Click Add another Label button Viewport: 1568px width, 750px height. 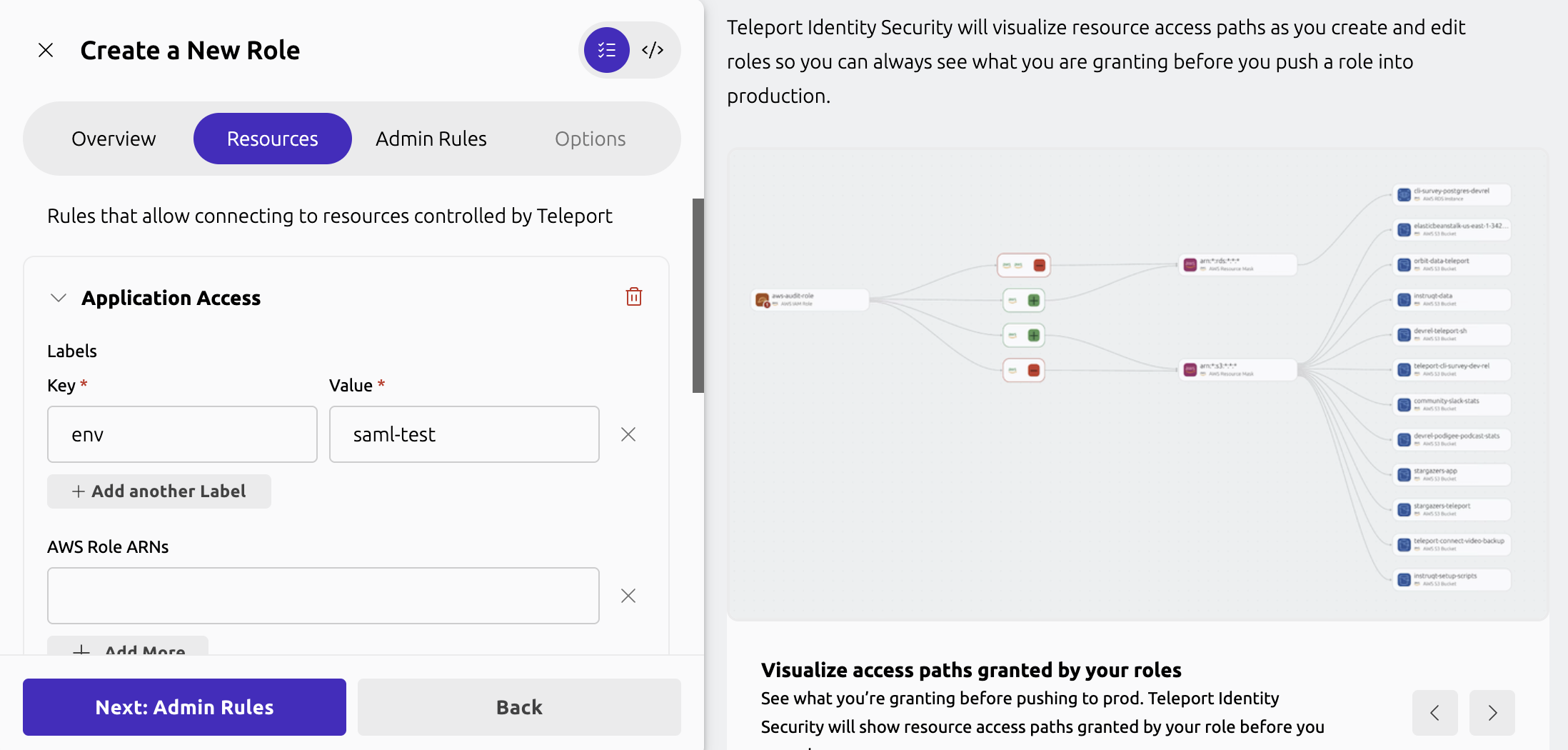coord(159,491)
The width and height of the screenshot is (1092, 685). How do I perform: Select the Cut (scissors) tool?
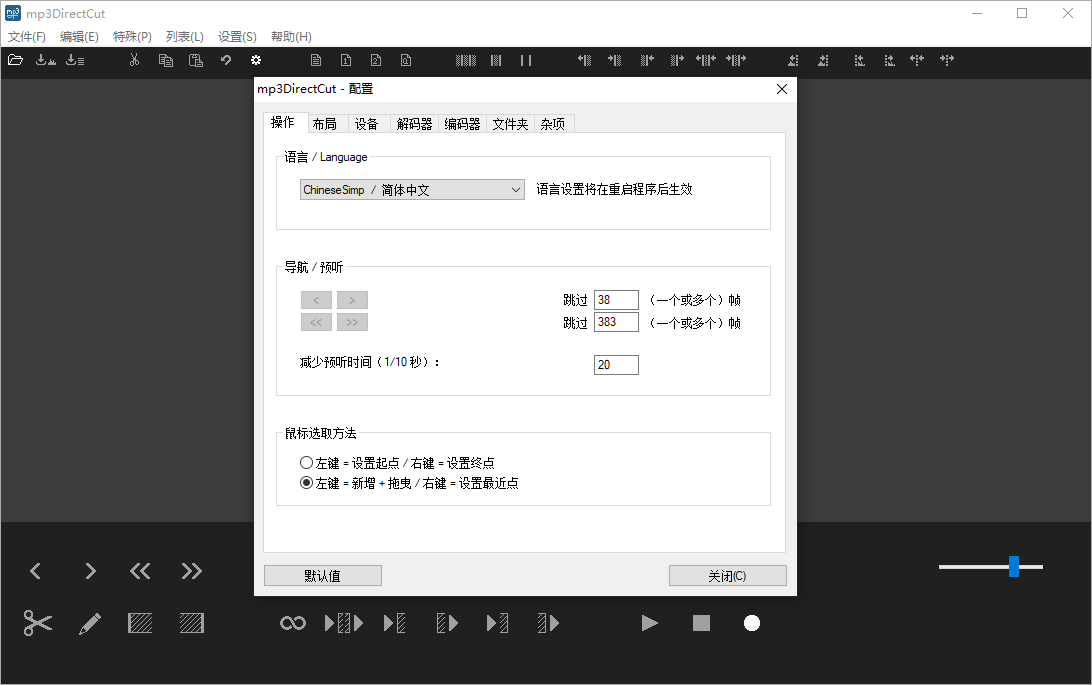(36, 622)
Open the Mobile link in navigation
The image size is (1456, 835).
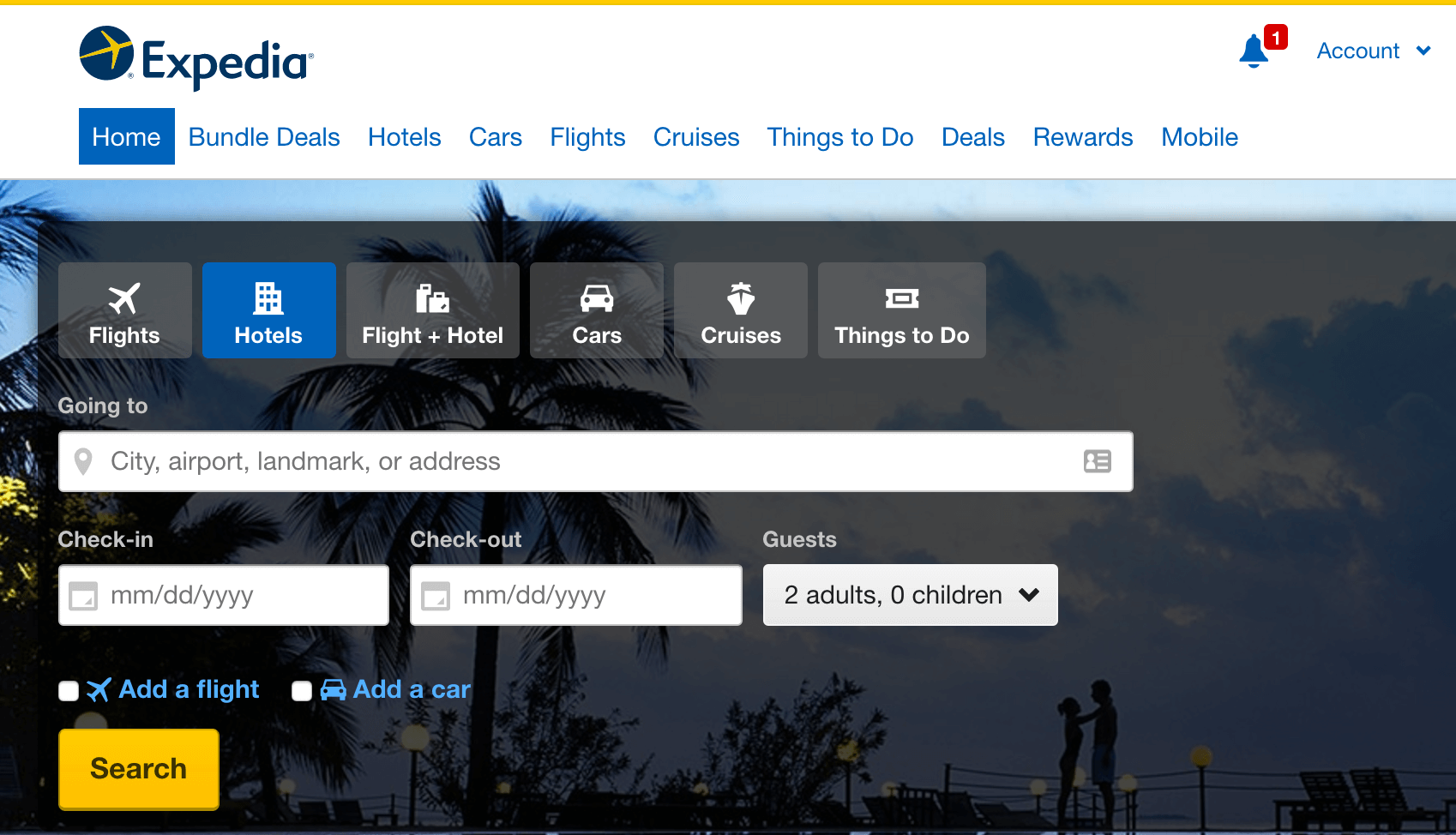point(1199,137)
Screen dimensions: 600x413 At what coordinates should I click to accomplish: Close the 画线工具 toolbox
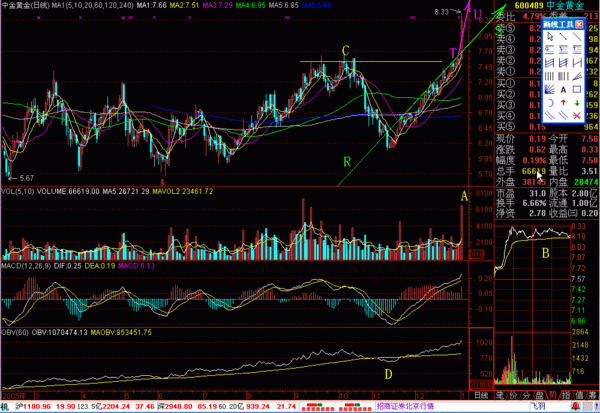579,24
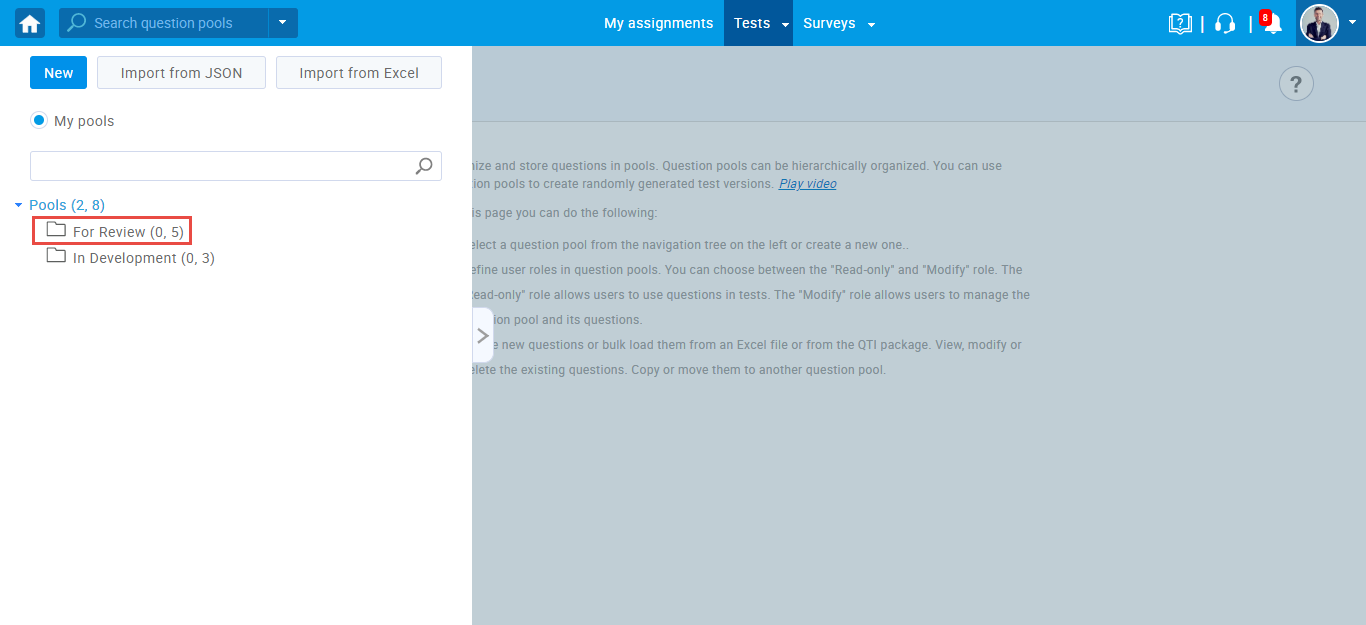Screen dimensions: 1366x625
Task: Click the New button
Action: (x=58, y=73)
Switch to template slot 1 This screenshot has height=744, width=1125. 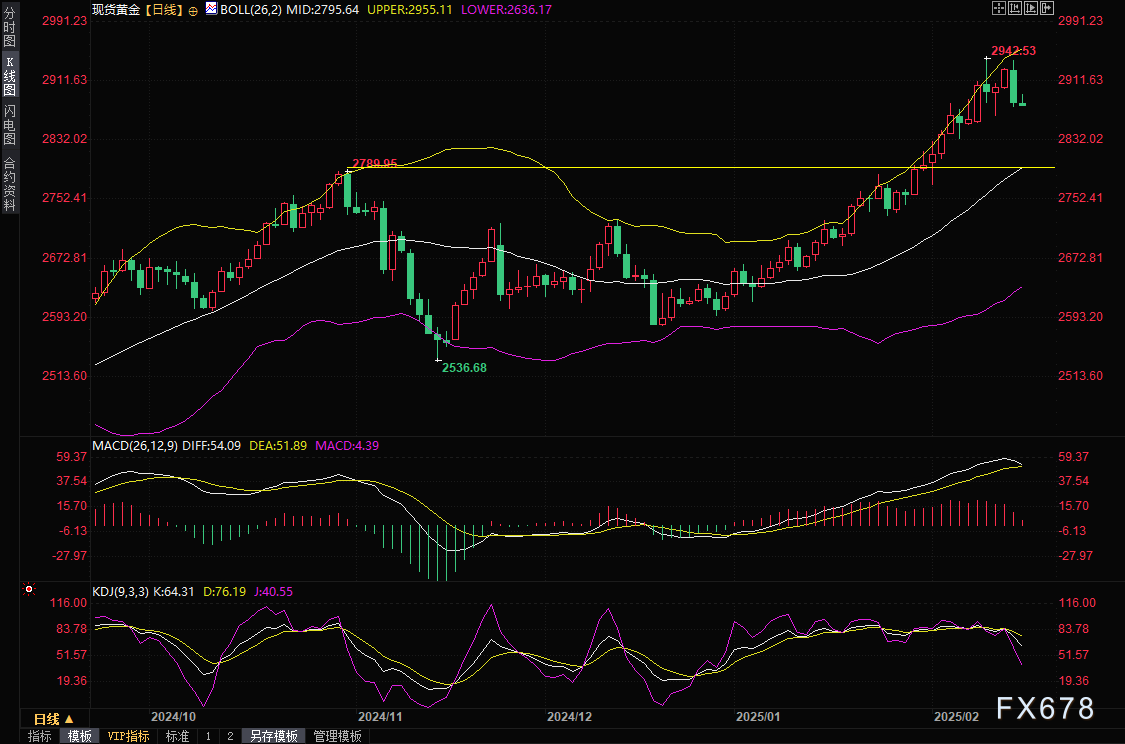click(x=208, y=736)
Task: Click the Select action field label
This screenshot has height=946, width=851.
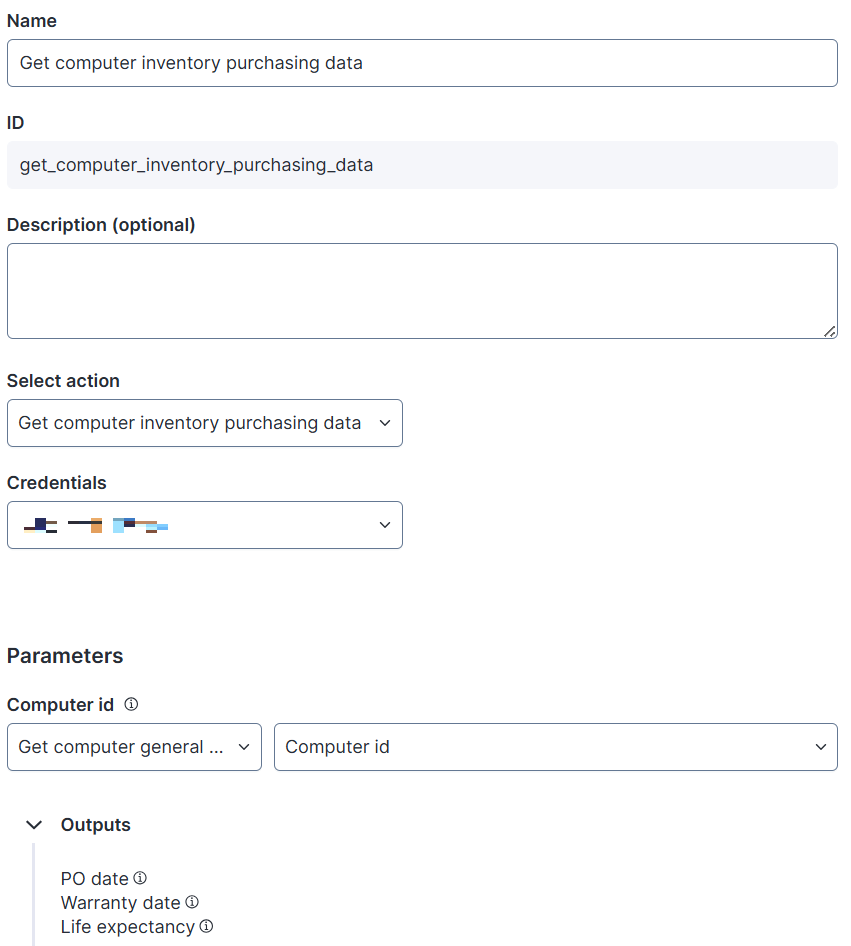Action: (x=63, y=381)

⁂

(Problem to work on) Retype, word for word, the line containing "Task: Click the Select action field label" and each line after it through the end of the data, leaving any picture out.

(Answer for the task)
Task: Click the Select action field label
This screenshot has height=946, width=851.
Action: (x=63, y=381)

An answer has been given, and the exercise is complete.